SOUL.md : System prompts give the agent a consistent personality and boundaries.
Tools + agent loop : Structured tool definitions let the LLM decide when to act.
Permission control : Whitelists and approval persistence keep dangerous commands safe.
Gateway pattern : Decoupling channel handling enables Telegram, HTTP, Discord, etc., to share the same core.
Context compression : Summarizing old messages prevents token overflow.
Long‑term memory : File‑based storage with search lets knowledge survive session resets.
Command queue : Per‑session locks avoid race conditions.
Heartbeats : Scheduled agent runs provide autonomous behavior.
Multi‑agent routing : Separate agents with their own SOULs handle specialized tasks while sharing memory.
15. Further exploration
Semantic browser snapshots using Playwright accessibility trees.
Configurable session scopes (per‑peer, per‑channel‑peer) and identity linking across platforms.
Plugin system for additional channels (Discord, WhatsApp, Slack, Signal, iMessage).
Vector‑based memory search with embeddings (OpenAI, local models, Gemini, Voyage).

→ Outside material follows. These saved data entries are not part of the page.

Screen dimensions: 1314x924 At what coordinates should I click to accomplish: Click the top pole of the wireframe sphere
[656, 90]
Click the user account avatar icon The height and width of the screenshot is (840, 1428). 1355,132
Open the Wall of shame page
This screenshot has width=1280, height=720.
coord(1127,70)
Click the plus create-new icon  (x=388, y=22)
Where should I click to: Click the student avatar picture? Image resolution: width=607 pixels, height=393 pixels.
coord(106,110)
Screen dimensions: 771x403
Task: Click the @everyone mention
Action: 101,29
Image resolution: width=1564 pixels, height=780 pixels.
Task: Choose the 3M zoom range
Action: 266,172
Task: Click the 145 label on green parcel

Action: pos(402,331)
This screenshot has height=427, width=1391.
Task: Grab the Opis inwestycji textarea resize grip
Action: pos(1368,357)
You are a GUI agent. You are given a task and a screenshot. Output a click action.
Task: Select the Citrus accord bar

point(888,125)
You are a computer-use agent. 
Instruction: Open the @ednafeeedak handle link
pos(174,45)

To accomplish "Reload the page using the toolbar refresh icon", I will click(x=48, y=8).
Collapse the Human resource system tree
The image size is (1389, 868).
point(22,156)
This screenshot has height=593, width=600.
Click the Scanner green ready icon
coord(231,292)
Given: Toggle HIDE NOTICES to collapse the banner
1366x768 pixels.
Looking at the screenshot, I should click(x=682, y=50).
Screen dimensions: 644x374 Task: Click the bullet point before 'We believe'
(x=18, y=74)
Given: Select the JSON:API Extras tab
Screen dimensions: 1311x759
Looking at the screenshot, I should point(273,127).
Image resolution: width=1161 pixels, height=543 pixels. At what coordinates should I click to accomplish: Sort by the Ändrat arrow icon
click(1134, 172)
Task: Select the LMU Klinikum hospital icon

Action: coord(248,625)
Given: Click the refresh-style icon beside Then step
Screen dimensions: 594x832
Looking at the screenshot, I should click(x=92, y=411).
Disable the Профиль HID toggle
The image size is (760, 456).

Child‑agent spawning for delegated sub‑tasks.
16. Next steps
Start with a single channel (Telegram or Discord) and get basic session handling working.
Add file‑read/write and shell‑execution tools.
Introduce persistent memory once cross‑session knowledge is needed.
Expand to multiple channels using the gateway pattern.
Introduce specialized agents when a single persona becomes insufficient.